* _Aim 1_: Output as a JSON list of strings the lines of the entries starting at the line that contains "Where should I" and ending at the end of the entries, one string per line, with blank lines and pictures left out.
* Start Source document *
The hope of including subsystems like influnce, chases, research, and the like in the GM book is to give GMs all those tools at once so that they'll gain system mastery with time, just like they will at running combat encounters. That's why we've largely stopped including brand new subsystems as part of adventures unless one of the GM book's systems just won't work.

We also produce more adventures than most groups will ever play, so a part of this is an example of us trying to do different things and keep ourselves interested as well—if every single adventure followed the same construction, it'd get boring pretty quickly. That said, we have no control over what Adventure Path is going to be any one group's first campaign, or how often they start new ones, so the order in which any one group tackles Adventure Paths is never going to be the same as those we publish.

Our hope here is that by publishing LOTS of Adventure Paths, we'll keep ahead of most tables' demands for new adventures and get more out there for groups to pick and choose ones that match their preferences. Not every Adventure Path can be or should be the best one for any one group.

Pathfinder Adventure Path Subscriber

I am running the influence system for the second book of fists of the Ruby Pheonix and find it very well suited for the task of winning over sponsors. I think I really appreciate influence systems where there is an expectation that the entire thing is not over in one sitting, and that the process of gathering information about the targets of influence doesn't necessarily have to be constrained to the subsystem itself. In my experience trying to homebrew with the influence system, players will only ever try to learn more about their targets if they don't feel like they already have really strong social skills which they will then just try to spam to get as many positive results as possible.
* End Source document *
* _Aim 2_: Write what comes next in the discussion of Pathfinder adventures and influence systems, picking up after its last sentence.
* Start Source records *
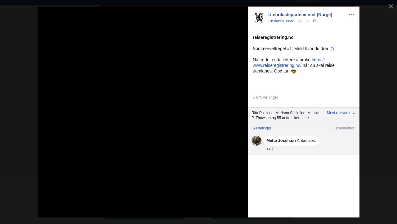
Task: Click the 24. juni post date
Action: (x=303, y=21)
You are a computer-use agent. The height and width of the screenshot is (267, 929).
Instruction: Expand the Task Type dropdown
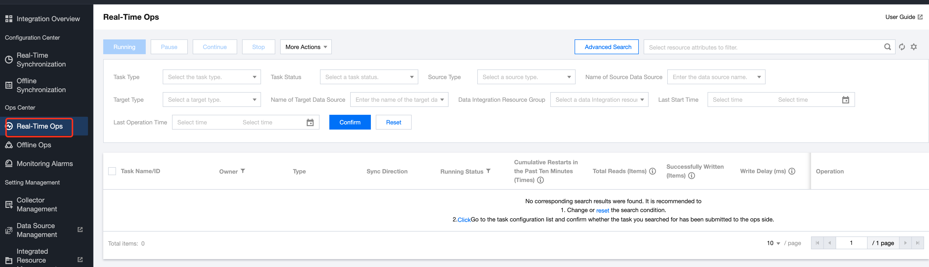pyautogui.click(x=212, y=77)
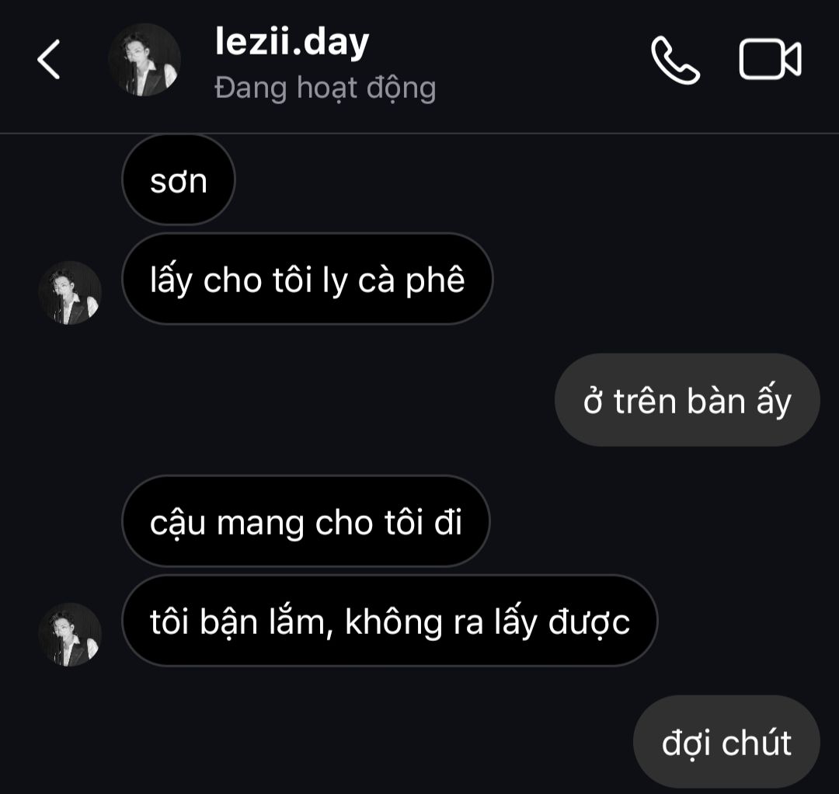
Task: Select the 'cậu mang cho tôi đi' message
Action: point(305,521)
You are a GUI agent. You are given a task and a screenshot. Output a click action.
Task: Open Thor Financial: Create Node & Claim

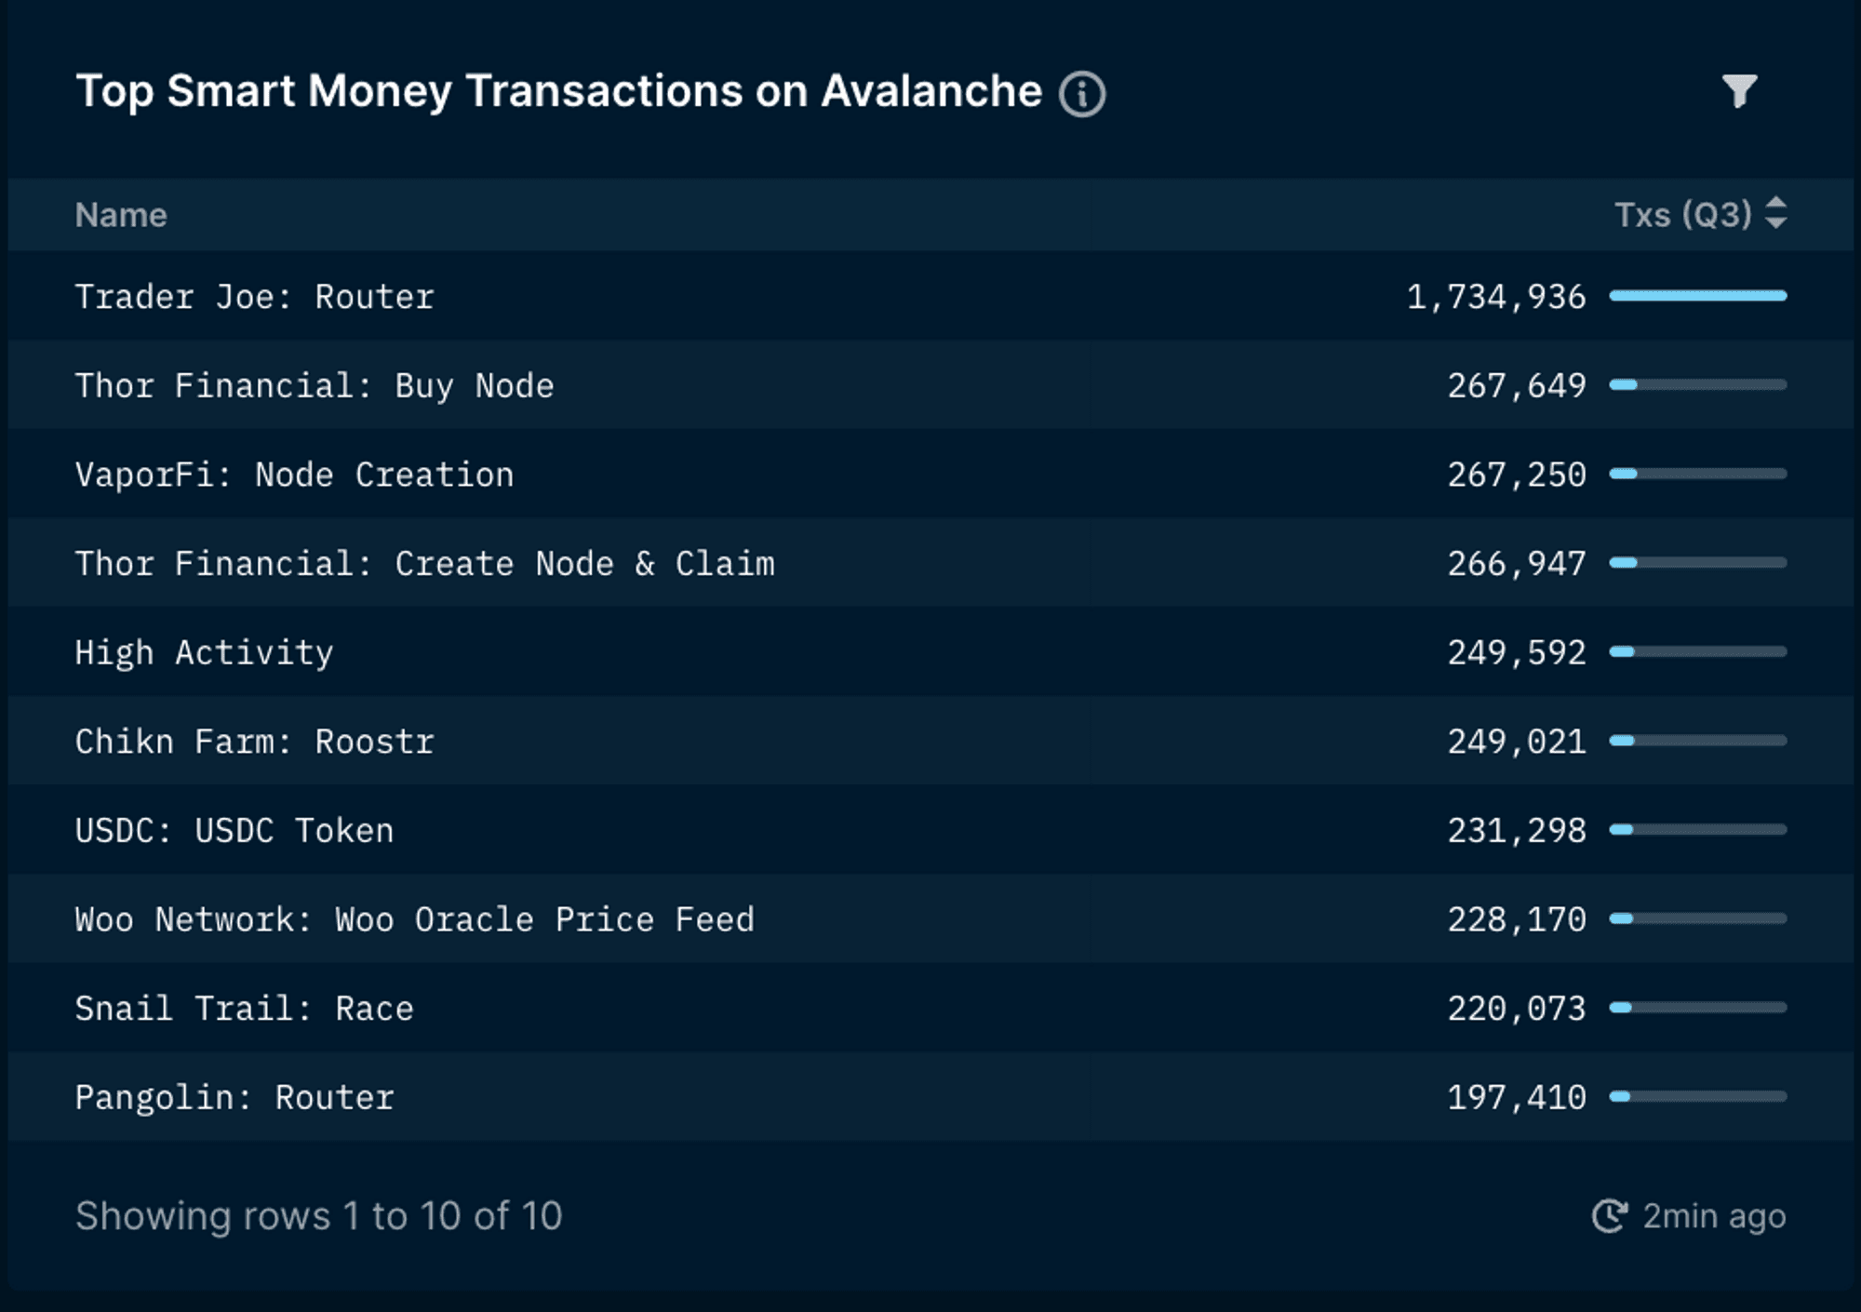931,563
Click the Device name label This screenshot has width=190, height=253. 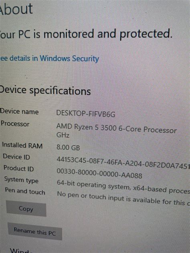19,112
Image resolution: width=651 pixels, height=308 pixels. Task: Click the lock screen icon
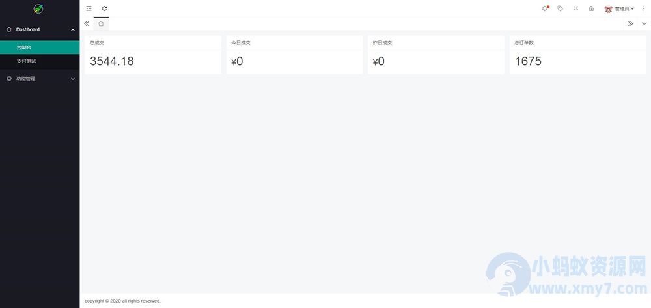[x=591, y=8]
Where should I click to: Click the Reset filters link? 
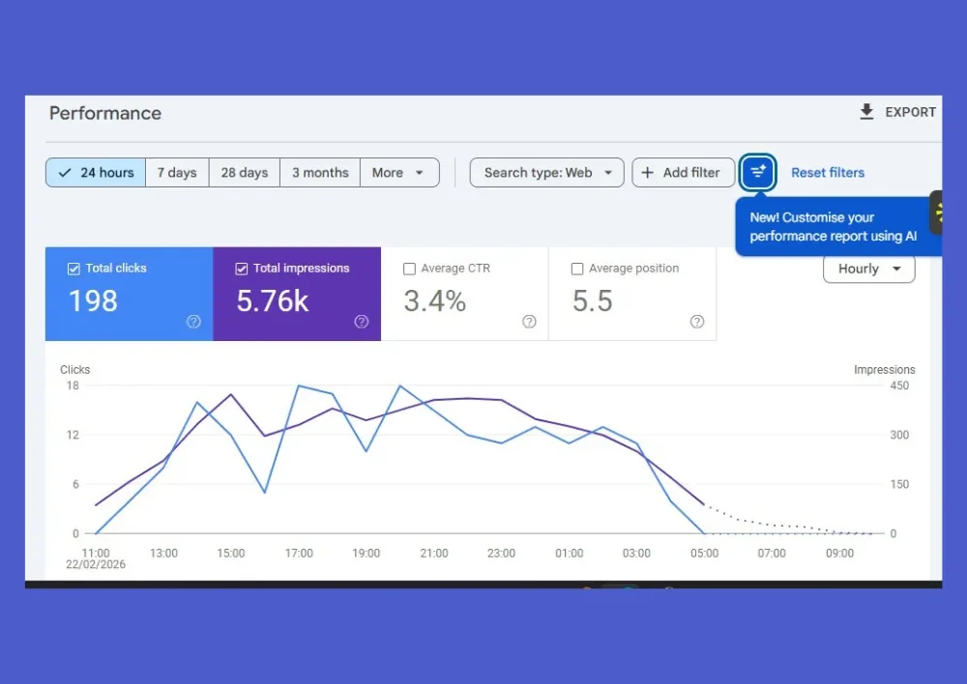tap(828, 172)
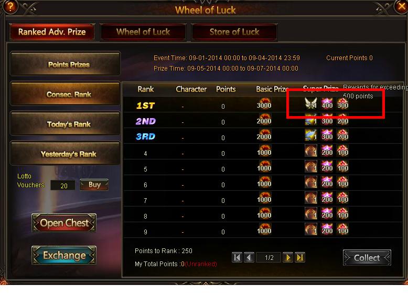
Task: Click the Collect rewards button
Action: (x=367, y=258)
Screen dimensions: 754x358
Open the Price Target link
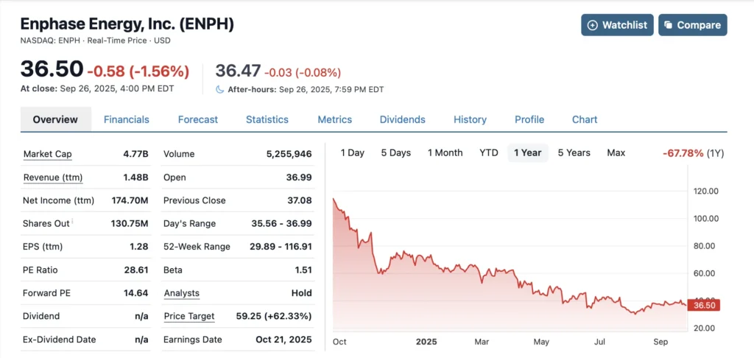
* End Source records *
* _Output 1_:
[
  "Where should I click to: Click the Reset filters link? ",
  "tap(828, 172)",
  "Task: Click the Collect rewards button",
  "Action: (x=367, y=258)",
  "Screen dimensions: 754x358",
  "Open the Price Target link"
]

* _Output 2_:
It has been slightly difficult to reconcile with PCs how gathering information is an activity that some of them spend skill feats on and they can do in very short periods of time, but some influence system periods don't really interact well with those systems. I imagine trying to add rules elements to those skill feats for interacting with various subsystems (chases, research too!) would be a nightmare, but would adding text in adventures about what kind of bonuses to give for skill feats that feel like they should be beneficial, but don't exactly line up with the system be as difficult? It could be generic advice but I think players would really feel rewarded for their choices if having sign language was occasionally a big boon, or quick contacts, courtly graces, quick squeeze (for chases) were specifically called out as automatic successes or critical successes. It seems like something experienced GMs might pick up on their own, but many will have enough on their plate trying to run the subsystem encounter that they won't think about ways to reward players beyond just their skill numbers or use of a spell.

Pathfinder Adventure, Adventure Path, Rulebook Subscriber
James Jacobs wrote:
Thanks for the feedback, all!

Thanks for the thoughts James! Just have to say before anything else that I really appreciate how active y'all are with the community (even if I didn't see it for like a week haha).

I actually do like the influence subsystem, I think it's pretty neat! I just don't think it was particularly well suited to this chapter?

I'm running 3 campaigns now right now haha (this, Strength of Thousands, and getting some new players into the game with the Beginner Box + Plaguestone), and I'm really looking forward to using the Influence system in Book 4 of SoT! I think it's perfect for slow, deliberate chipping away at several important figures in the city, and I really appreciate how it gives folks with non-charisma based skills room to really shine and not just take a back seat or roll insight forever.

I'll also say that writing rules for social encounters is really freaking hard haha - I have no idea how to do better, and have been running for long enough that I just tend to wing it based on what the NPCs want and how I think they'd act, but I know that's not very helpful for newer GMs so I appreciate y'all putting the subsystems there to try to help folks out. I also know y'all have pretty tough space constraints and not nearly unlimited time for all of this, and I'm always impressed with what you do given all of that.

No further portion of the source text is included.